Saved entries
·····
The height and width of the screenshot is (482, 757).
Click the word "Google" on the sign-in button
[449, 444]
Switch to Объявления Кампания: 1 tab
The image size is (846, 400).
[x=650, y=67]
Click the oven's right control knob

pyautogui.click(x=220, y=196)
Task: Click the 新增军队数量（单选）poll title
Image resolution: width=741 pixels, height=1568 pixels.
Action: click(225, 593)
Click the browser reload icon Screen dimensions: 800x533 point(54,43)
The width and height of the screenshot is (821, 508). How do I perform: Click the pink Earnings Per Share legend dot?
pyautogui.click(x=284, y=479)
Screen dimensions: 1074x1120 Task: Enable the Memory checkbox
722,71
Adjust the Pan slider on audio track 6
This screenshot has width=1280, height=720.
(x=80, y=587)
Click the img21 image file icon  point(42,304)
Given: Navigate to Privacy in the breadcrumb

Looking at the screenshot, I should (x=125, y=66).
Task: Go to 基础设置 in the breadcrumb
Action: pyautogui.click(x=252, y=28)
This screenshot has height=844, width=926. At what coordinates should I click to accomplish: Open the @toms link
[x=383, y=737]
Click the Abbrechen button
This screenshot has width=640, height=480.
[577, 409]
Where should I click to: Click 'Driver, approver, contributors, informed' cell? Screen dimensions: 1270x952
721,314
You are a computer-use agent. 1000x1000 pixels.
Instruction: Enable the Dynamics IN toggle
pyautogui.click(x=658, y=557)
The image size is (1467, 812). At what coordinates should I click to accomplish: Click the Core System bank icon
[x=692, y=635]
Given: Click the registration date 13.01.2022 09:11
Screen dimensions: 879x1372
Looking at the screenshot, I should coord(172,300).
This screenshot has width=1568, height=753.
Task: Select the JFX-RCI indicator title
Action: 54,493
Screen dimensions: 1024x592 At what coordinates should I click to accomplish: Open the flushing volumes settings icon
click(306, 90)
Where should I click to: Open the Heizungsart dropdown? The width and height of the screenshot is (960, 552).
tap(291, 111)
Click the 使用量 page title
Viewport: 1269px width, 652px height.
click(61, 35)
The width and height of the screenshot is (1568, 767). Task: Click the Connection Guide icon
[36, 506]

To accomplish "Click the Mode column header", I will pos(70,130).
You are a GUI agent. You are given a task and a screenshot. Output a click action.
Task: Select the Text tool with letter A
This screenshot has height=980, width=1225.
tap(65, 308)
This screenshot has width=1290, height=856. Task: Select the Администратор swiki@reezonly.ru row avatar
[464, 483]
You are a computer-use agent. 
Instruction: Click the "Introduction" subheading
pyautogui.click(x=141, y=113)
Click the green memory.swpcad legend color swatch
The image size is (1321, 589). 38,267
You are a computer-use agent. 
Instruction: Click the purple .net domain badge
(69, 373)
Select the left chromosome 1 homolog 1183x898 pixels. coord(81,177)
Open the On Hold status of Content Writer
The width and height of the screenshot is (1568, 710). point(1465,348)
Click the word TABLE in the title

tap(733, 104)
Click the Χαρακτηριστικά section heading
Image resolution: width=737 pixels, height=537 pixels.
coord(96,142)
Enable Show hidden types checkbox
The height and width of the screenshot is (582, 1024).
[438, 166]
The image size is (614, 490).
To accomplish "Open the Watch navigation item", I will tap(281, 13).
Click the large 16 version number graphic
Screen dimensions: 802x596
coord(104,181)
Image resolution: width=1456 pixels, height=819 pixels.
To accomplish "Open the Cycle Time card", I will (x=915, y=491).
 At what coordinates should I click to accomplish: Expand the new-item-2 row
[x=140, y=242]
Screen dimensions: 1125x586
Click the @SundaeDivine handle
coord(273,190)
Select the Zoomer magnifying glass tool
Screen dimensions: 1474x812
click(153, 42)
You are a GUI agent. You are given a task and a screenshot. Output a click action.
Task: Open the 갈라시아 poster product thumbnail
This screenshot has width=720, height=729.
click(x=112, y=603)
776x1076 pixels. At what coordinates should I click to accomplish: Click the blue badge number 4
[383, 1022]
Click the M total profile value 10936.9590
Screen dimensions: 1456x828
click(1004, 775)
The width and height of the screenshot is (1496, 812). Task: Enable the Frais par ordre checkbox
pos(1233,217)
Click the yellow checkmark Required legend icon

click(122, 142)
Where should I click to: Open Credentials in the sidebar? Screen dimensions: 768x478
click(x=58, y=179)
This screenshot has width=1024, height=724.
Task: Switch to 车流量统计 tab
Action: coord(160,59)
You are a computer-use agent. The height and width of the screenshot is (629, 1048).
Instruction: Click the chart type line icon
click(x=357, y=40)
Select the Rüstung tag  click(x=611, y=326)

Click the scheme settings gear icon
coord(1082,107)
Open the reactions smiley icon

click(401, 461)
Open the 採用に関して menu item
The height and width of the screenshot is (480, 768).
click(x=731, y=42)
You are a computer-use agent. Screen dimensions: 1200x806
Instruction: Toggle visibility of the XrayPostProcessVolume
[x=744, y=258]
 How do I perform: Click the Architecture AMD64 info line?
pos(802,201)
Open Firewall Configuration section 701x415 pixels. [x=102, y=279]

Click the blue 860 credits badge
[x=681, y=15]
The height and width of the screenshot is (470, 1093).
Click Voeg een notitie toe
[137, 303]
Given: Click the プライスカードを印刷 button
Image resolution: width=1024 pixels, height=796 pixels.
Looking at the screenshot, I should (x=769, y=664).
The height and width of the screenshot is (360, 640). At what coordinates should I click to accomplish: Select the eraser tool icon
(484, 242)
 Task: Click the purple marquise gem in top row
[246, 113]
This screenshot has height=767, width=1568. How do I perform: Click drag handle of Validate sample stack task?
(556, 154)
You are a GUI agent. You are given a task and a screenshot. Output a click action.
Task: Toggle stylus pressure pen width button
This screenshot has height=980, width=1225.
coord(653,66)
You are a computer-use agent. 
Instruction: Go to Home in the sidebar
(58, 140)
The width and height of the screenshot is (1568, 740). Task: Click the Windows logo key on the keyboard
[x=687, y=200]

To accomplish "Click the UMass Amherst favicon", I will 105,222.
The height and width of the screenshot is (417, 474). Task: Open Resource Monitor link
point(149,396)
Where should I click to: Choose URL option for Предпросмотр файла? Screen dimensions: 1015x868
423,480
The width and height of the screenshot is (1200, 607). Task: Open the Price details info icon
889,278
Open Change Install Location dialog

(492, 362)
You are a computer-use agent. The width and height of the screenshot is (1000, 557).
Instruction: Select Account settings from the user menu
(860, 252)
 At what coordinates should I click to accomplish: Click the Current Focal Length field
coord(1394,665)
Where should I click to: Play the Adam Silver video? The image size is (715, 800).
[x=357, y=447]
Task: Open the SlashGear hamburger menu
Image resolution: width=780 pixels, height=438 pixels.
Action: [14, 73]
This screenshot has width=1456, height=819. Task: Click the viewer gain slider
·····
**THE PROBLEM:**
The entries above are to be retyped exactly, with nothing left out.

**RESULT BELOW:**
The height and width of the screenshot is (482, 757).
Click the word "Google" on the sign-in button
[449, 444]
Switch to Объявления Кампания: 1 tab
The image size is (846, 400).
[x=650, y=67]
Click the oven's right control knob

pyautogui.click(x=220, y=196)
Task: Click the 新增军队数量（单选）poll title
Image resolution: width=741 pixels, height=1568 pixels.
Action: click(225, 593)
Click the browser reload icon Screen dimensions: 800x533 point(54,43)
The width and height of the screenshot is (821, 508). How do I perform: Click the pink Earnings Per Share legend dot?
pyautogui.click(x=284, y=479)
Screen dimensions: 1074x1120 Task: Enable the Memory checkbox
722,71
Adjust the Pan slider on audio track 6
This screenshot has width=1280, height=720.
(x=80, y=587)
Click the img21 image file icon  point(42,304)
Given: Navigate to Privacy in the breadcrumb

Looking at the screenshot, I should (x=125, y=66).
Task: Go to 基础设置 in the breadcrumb
Action: pyautogui.click(x=252, y=28)
This screenshot has height=844, width=926. At what coordinates should I click to accomplish: Open the @toms link
[x=383, y=737]
Click the Abbrechen button
This screenshot has width=640, height=480.
[577, 409]
Where should I click to: Click 'Driver, approver, contributors, informed' cell? Screen dimensions: 1270x952
721,314
You are a computer-use agent. 1000x1000 pixels.
Instruction: Enable the Dynamics IN toggle
pyautogui.click(x=658, y=557)
The image size is (1467, 812). At what coordinates should I click to accomplish: Click the Core System bank icon
[x=692, y=635]
Given: Click the registration date 13.01.2022 09:11
Screen dimensions: 879x1372
Looking at the screenshot, I should coord(172,300).
This screenshot has width=1568, height=753.
Task: Select the JFX-RCI indicator title
Action: 54,493
Screen dimensions: 1024x592 At what coordinates should I click to accomplish: Open the flushing volumes settings icon
click(306, 90)
Where should I click to: Open the Heizungsart dropdown? The width and height of the screenshot is (960, 552).
tap(291, 111)
Click the 使用量 page title
Viewport: 1269px width, 652px height.
click(61, 35)
The width and height of the screenshot is (1568, 767). Task: Click the Connection Guide icon
[36, 506]

To accomplish "Click the Mode column header", I will pos(70,130).
You are a GUI agent. You are given a task and a screenshot. Output a click action.
Task: Select the Text tool with letter A
This screenshot has height=980, width=1225.
tap(65, 308)
This screenshot has width=1290, height=856. Task: Select the Администратор swiki@reezonly.ru row avatar
[464, 483]
You are a computer-use agent. 
Instruction: Click the "Introduction" subheading
pyautogui.click(x=141, y=113)
Click the green memory.swpcad legend color swatch
The image size is (1321, 589). 38,267
You are a computer-use agent. 
Instruction: Click the purple .net domain badge
(69, 373)
Select the left chromosome 1 homolog 1183x898 pixels. coord(81,177)
Open the On Hold status of Content Writer
The width and height of the screenshot is (1568, 710). point(1465,348)
Click the word TABLE in the title

tap(733, 104)
Click the Χαρακτηριστικά section heading
Image resolution: width=737 pixels, height=537 pixels.
coord(96,142)
Enable Show hidden types checkbox
The height and width of the screenshot is (582, 1024).
[438, 166]
The image size is (614, 490).
To accomplish "Open the Watch navigation item", I will tap(281, 13).
Click the large 16 version number graphic
Screen dimensions: 802x596
coord(104,181)
Image resolution: width=1456 pixels, height=819 pixels.
To accomplish "Open the Cycle Time card", I will (x=915, y=491).
 At what coordinates should I click to accomplish: Expand the new-item-2 row
[x=140, y=242]
Screen dimensions: 1125x586
Click the @SundaeDivine handle
coord(273,190)
Select the Zoomer magnifying glass tool
Screen dimensions: 1474x812
click(153, 42)
You are a GUI agent. You are given a task and a screenshot. Output a click action.
Task: Open the 갈라시아 poster product thumbnail
This screenshot has width=720, height=729.
click(x=112, y=603)
776x1076 pixels. At what coordinates should I click to accomplish: Click the blue badge number 4
[383, 1022]
Click the M total profile value 10936.9590
Screen dimensions: 1456x828
click(1004, 775)
The width and height of the screenshot is (1496, 812). Task: Enable the Frais par ordre checkbox
pos(1233,217)
Click the yellow checkmark Required legend icon

click(122, 142)
Where should I click to: Open Credentials in the sidebar? Screen dimensions: 768x478
click(x=58, y=179)
This screenshot has width=1024, height=724.
Task: Switch to 车流量统计 tab
Action: coord(160,59)
You are a computer-use agent. The height and width of the screenshot is (629, 1048).
Instruction: Click the chart type line icon
click(x=357, y=40)
Select the Rüstung tag  click(x=611, y=326)

Click the scheme settings gear icon
coord(1082,107)
Open the reactions smiley icon

click(401, 461)
Open the 採用に関して menu item
The height and width of the screenshot is (480, 768).
click(x=731, y=42)
You are a computer-use agent. Screen dimensions: 1200x806
Instruction: Toggle visibility of the XrayPostProcessVolume
[x=744, y=258]
 How do I perform: Click the Architecture AMD64 info line?
pos(802,201)
Open Firewall Configuration section 701x415 pixels. [x=102, y=279]

Click the blue 860 credits badge
[x=681, y=15]
The height and width of the screenshot is (470, 1093).
Click Voeg een notitie toe
[137, 303]
Given: Click the プライスカードを印刷 button
Image resolution: width=1024 pixels, height=796 pixels.
Looking at the screenshot, I should (x=769, y=664).
The height and width of the screenshot is (360, 640). At what coordinates should I click to accomplish: Select the eraser tool icon
(484, 242)
 Task: Click the purple marquise gem in top row
[246, 113]
This screenshot has height=767, width=1568. How do I perform: Click drag handle of Validate sample stack task?
(556, 154)
You are a GUI agent. You are given a task and a screenshot. Output a click action.
Task: Toggle stylus pressure pen width button
This screenshot has height=980, width=1225.
coord(653,66)
You are a computer-use agent. 
Instruction: Go to Home in the sidebar
(58, 140)
The width and height of the screenshot is (1568, 740). Task: Click the Windows logo key on the keyboard
[x=687, y=200]

To accomplish "Click the UMass Amherst favicon", I will 105,222.
The height and width of the screenshot is (417, 474). Task: Open Resource Monitor link
point(149,396)
Where should I click to: Choose URL option for Предпросмотр файла? Screen dimensions: 1015x868
423,480
The width and height of the screenshot is (1200, 607). Task: Open the Price details info icon
889,278
Open Change Install Location dialog

(492, 362)
You are a computer-use agent. The width and height of the screenshot is (1000, 557).
Instruction: Select Account settings from the user menu
(860, 252)
 At what coordinates should I click to accomplish: Click the Current Focal Length field
coord(1394,665)
Where should I click to: Play the Adam Silver video? The image size is (715, 800).
[x=357, y=447]
Task: Open the SlashGear hamburger menu
Image resolution: width=780 pixels, height=438 pixels.
Action: [14, 73]
This screenshot has width=1456, height=819. Task: Click the viewer gain slider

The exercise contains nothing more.